Sozialrecht

Kurierfahrer ohne Freiräume ist abhängig beschäftigt

Zuletzt bearbeitet am: 10.02.2024

Potsdam. Wenn ein Transportunternehmen einem vermeintlich selbstständigen Kurierfahrer Fahraufträge erteilt und ihn mit „organisatorische Tipps“ und „Arbeitsanleitungen“ einbindet, kann dies dafür sprechen, dass eine Scheinselbstständigkeit vorliegt. Das entschied das Landessozialgericht Berlin-Brandenburg (LSG) in Potsdam mit einem am Montag, 4. Juli 2022, bekannt gegebenen Urteil (Az.: L 28 BA 23/19). Es verurteilte damit einen Transportdienstleister zur Nachzahlung von Sozialversicherungsbeiträgen.

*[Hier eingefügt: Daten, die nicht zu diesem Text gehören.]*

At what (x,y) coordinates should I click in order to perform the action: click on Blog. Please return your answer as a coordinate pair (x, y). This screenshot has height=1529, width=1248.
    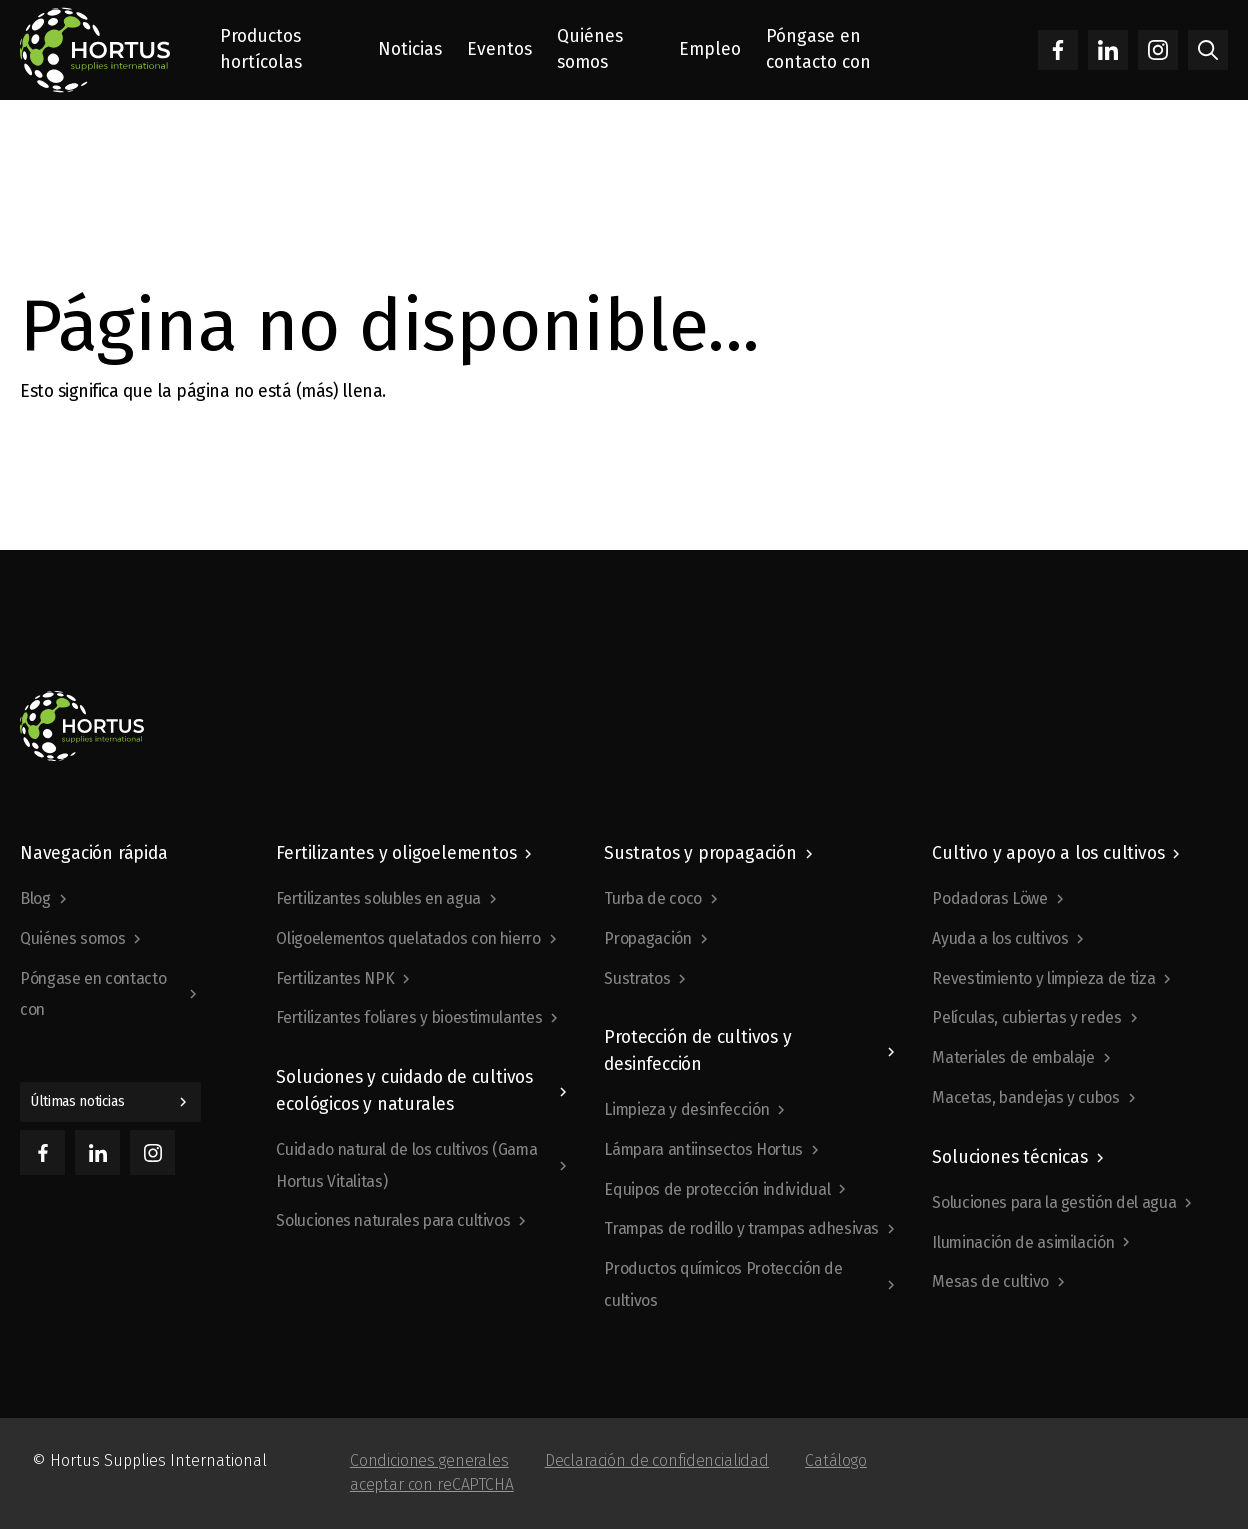
    Looking at the image, I should click on (35, 898).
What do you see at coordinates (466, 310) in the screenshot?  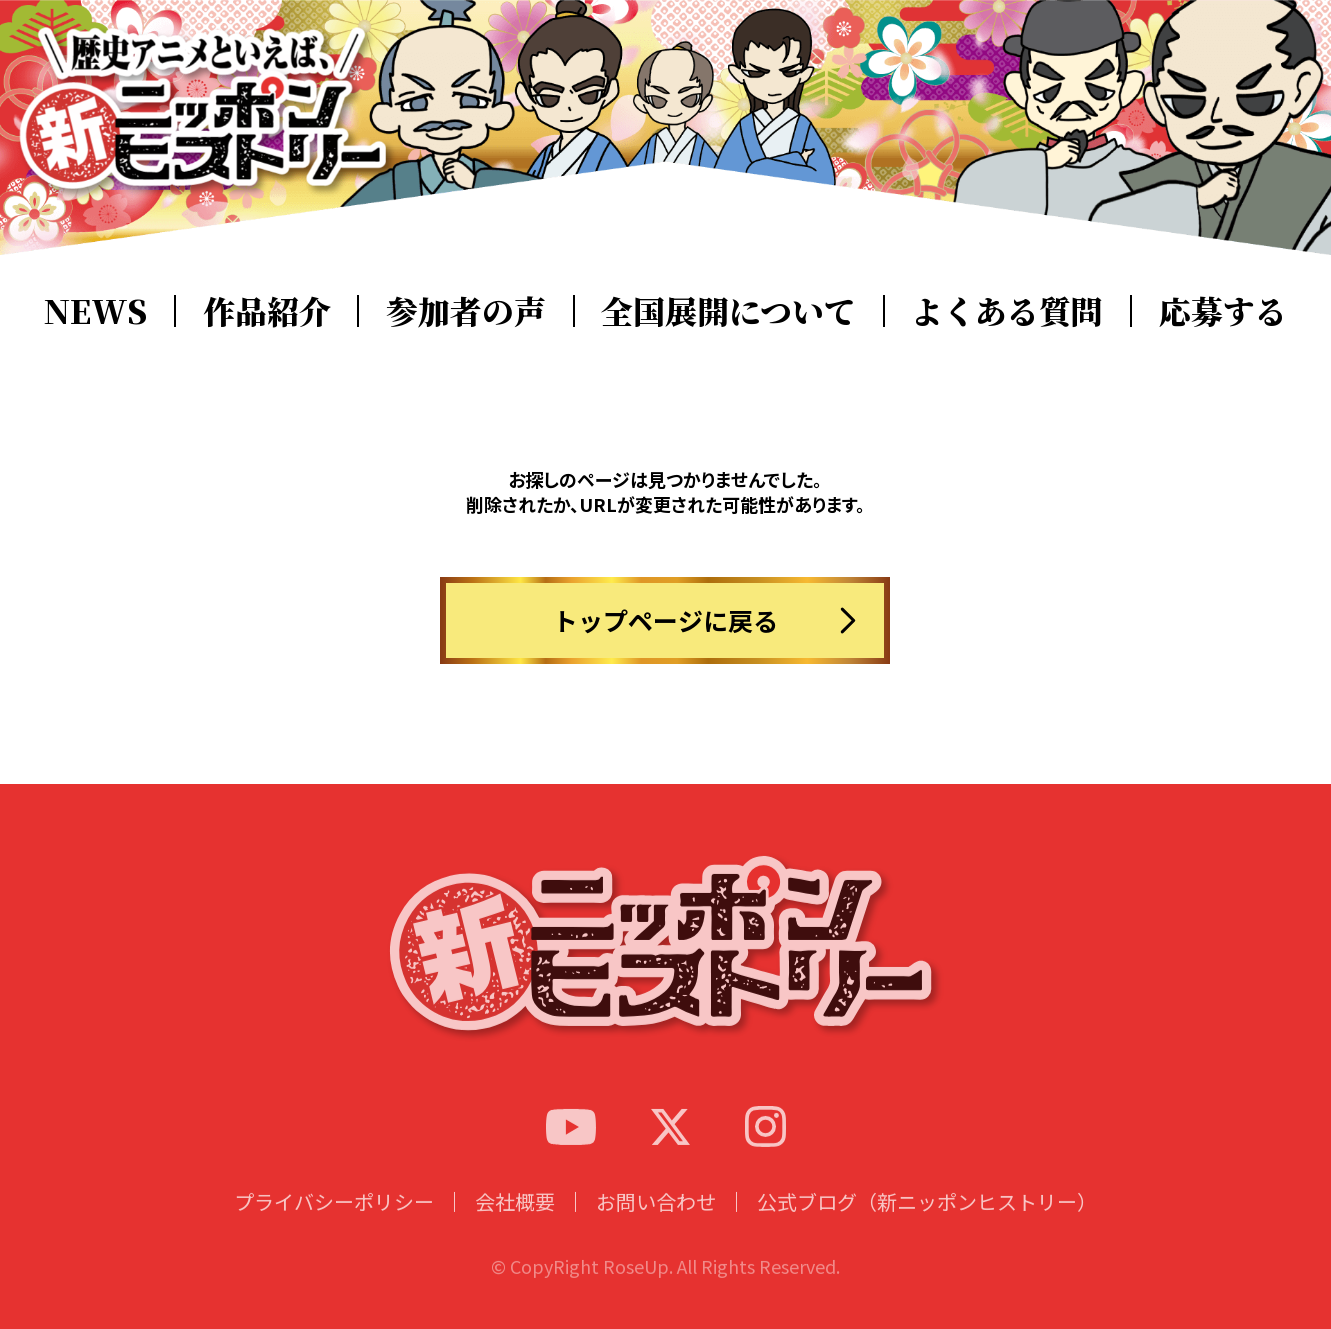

Das Unternehmen hat mit einem Kurierfahrer einen Rahmenvertrag für Transportaufträge abgeschlossen. In den Jahren 2016 und 2017 übernahm der Fahrer mit seinem eigenen Fahrzeug Kurierdienste. Zwar hatte der Fahrer ein Gewerbe angemeldet, er verfügte aber nicht über eigene Mitarbeiter oder einen Betrieb. Über Funk erhielt er die Aufträge aus der Firmenzentrale.

Das Unternehmen erstellte monatliche Abrechnungen über die die ermittelten Tranportkilometer und zog dafür von der Vergütung eine Verwaltungspauschale ab. Außerdem beinhaltete der Rahmenvertrag mit dem Kurierfahrern auch „organisatorische Tipps“ und „Arbeitsanleitungen“ zur Durchführung der Arbeit.

Am 29. Juni 2022 entschied das LSG, dass der Kurierfahrer hier als Scheinselbstständiger abhängig beschäftigt war. Das Transportunternehmen sei daher verpflichtet, Kranken-, Renten-, Arbeitslosen- und Pflegeversicherungsbeiträge nachzuzahlen.

Der Kurierfahrer sei in die Arbeitsorganisation des Unternehmens fremdbestimmt eingebunden gewesen. Nach dem Rahmenvertrag habe er bei der Arbeit keine wesentlichen Freiräume geräumt, obwohl er seine Route selbst bestimmen und sein eigenes Auto benutzen konnte. Die gesamten Umstände würden hier darauf hinweisen, dass er sich um eine abhängige Beschäftigung handelte.

Die Aufträge seien dem Fahrer vermittelt und seine Tätigkeit genau vorgegeben worden. Auch die Abrechnungen sei von der Transportfirma erstellt worden und nicht vom Kurierfahrer selbst, so das LSG weiter.